Intorno al 1241, Jacopo Mostacci, Pier della Vigna e Giacomo da Lentini si cimentano in una discussione dottrinale in versi “sulla natura di Amore”, una pratica molto diffusa tra i poeti provenzali del XII secolo.

Il genere della tenzone viene così utilizzato dai Siciliani per indagare l'intima sostanza del sentimento amoroso: attraverso il procedimento positivo del dialogo in forma lirica (un metodo molto simile a quello in uso nelle scuole di teologia del XII secolo), i poeti animano la cultura di corte con argomenti laici e profani e inaugurano una riflessione che diventerà centrale negli stilnovisti (e si veda ad esempio la canzone di Guido Gunizzelli, Al cor gentil rempaira sempre amore) Il sonetto Amor è uno è un[o] desio di Jacopo da Lentini è il componimento di chiusura della discussione aperta dal Mostacci (in Sollicitando un poco), e ripresa da Pier della Vigna (in Però ch'amore).
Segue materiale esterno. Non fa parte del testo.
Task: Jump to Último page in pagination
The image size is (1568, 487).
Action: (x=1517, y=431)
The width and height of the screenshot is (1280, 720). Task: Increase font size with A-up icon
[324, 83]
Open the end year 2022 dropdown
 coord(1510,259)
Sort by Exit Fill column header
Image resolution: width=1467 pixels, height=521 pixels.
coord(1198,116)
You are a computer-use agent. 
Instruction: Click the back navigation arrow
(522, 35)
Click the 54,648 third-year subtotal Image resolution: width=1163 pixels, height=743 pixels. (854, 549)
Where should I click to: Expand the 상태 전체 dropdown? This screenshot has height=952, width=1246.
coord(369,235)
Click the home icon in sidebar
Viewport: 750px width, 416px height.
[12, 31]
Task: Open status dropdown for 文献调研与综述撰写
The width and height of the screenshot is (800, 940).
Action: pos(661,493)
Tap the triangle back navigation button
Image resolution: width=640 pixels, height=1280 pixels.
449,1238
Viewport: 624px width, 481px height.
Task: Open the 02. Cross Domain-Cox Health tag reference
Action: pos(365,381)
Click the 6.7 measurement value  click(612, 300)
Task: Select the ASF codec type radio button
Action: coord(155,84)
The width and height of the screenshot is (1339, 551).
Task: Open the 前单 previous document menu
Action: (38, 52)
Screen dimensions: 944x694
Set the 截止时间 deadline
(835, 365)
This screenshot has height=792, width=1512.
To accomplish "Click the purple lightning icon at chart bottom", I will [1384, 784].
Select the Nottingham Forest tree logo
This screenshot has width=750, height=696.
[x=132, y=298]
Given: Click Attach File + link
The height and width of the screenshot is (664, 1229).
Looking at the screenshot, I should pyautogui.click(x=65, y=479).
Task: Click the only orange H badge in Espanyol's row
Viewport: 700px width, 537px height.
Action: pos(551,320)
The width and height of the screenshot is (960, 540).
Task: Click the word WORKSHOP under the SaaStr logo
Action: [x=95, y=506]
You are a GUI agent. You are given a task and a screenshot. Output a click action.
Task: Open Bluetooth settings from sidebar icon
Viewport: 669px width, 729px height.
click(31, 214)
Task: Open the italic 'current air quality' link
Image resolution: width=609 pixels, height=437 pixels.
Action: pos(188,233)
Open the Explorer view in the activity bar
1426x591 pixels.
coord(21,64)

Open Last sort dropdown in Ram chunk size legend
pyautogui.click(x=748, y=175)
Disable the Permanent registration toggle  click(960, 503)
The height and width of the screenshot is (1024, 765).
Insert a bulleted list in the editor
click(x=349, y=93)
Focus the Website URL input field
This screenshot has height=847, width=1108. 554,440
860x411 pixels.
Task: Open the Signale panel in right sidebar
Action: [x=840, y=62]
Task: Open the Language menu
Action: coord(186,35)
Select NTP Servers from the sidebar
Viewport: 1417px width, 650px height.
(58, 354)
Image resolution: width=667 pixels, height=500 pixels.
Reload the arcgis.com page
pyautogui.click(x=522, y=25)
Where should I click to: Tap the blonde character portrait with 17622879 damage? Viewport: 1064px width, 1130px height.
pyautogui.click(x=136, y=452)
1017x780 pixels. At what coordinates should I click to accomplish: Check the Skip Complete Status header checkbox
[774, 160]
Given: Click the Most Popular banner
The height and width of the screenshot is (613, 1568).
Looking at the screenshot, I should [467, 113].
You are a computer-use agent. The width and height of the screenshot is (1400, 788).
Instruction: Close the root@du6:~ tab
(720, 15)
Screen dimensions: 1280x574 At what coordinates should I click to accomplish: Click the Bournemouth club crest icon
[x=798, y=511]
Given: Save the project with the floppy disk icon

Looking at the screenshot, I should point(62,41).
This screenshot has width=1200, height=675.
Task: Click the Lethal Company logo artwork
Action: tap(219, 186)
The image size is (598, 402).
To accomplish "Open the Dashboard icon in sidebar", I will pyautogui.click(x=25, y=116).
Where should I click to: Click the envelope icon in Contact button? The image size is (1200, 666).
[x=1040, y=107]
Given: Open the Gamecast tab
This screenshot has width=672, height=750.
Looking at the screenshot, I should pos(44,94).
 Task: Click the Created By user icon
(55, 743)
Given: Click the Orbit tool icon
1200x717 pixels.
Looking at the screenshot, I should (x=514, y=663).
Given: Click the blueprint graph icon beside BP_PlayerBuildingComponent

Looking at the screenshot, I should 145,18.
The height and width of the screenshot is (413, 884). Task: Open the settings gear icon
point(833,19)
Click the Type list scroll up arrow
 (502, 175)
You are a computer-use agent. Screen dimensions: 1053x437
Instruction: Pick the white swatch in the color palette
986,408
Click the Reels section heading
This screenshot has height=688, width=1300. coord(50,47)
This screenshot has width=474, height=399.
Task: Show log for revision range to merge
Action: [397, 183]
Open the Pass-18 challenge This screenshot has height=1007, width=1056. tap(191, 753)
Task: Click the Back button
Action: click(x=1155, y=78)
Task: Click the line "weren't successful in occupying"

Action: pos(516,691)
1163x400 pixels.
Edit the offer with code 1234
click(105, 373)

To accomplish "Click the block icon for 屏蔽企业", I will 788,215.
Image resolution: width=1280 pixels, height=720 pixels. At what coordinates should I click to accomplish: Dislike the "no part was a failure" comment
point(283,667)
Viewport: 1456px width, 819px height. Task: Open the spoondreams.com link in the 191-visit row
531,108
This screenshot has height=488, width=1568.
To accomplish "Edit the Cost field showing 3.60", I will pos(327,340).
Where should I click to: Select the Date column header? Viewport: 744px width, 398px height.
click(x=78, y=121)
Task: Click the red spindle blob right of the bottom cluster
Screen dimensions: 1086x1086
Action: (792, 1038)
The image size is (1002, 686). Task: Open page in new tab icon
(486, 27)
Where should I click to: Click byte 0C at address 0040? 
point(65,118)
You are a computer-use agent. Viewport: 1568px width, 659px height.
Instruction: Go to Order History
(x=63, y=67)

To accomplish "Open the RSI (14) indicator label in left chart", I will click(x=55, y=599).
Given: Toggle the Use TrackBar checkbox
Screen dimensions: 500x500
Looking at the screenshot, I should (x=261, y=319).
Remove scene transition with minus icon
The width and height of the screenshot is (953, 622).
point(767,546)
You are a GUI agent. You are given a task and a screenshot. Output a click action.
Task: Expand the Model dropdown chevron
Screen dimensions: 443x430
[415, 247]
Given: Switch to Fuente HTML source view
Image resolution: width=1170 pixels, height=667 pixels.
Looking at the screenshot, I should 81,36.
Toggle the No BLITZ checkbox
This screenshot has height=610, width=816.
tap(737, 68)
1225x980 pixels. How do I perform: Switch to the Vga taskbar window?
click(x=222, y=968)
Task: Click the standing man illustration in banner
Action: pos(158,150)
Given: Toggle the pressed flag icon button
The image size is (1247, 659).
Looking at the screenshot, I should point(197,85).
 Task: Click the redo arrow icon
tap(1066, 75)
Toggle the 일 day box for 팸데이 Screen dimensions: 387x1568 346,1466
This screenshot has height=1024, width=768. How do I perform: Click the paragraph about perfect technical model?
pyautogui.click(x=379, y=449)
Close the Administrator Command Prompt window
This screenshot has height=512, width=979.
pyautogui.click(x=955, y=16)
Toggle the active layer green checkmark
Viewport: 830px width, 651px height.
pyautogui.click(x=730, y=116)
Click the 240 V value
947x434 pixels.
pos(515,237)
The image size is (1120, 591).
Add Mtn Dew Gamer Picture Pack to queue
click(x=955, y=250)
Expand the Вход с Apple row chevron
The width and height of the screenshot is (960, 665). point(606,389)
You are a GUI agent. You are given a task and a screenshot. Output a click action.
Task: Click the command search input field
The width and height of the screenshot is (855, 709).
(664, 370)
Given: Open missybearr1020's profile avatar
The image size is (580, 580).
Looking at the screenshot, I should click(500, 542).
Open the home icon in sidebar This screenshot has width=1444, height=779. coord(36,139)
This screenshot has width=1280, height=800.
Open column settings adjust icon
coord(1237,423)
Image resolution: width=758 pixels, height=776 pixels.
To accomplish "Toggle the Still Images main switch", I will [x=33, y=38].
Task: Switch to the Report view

In questi due componimenti, all'apertura scettica del primo, risponde il secondo con una dimostrazione: poiché la forza di Amore è simile al pregio della calamita, la quale attira il ferro senza che tale virtù si veda, gli uomini non possono negarne l'esistenza basando il proprio giudizio sulla vista, ma devono restare fedeli a ciò che intimamente sentono, e credere all'amore pur senza vederlo.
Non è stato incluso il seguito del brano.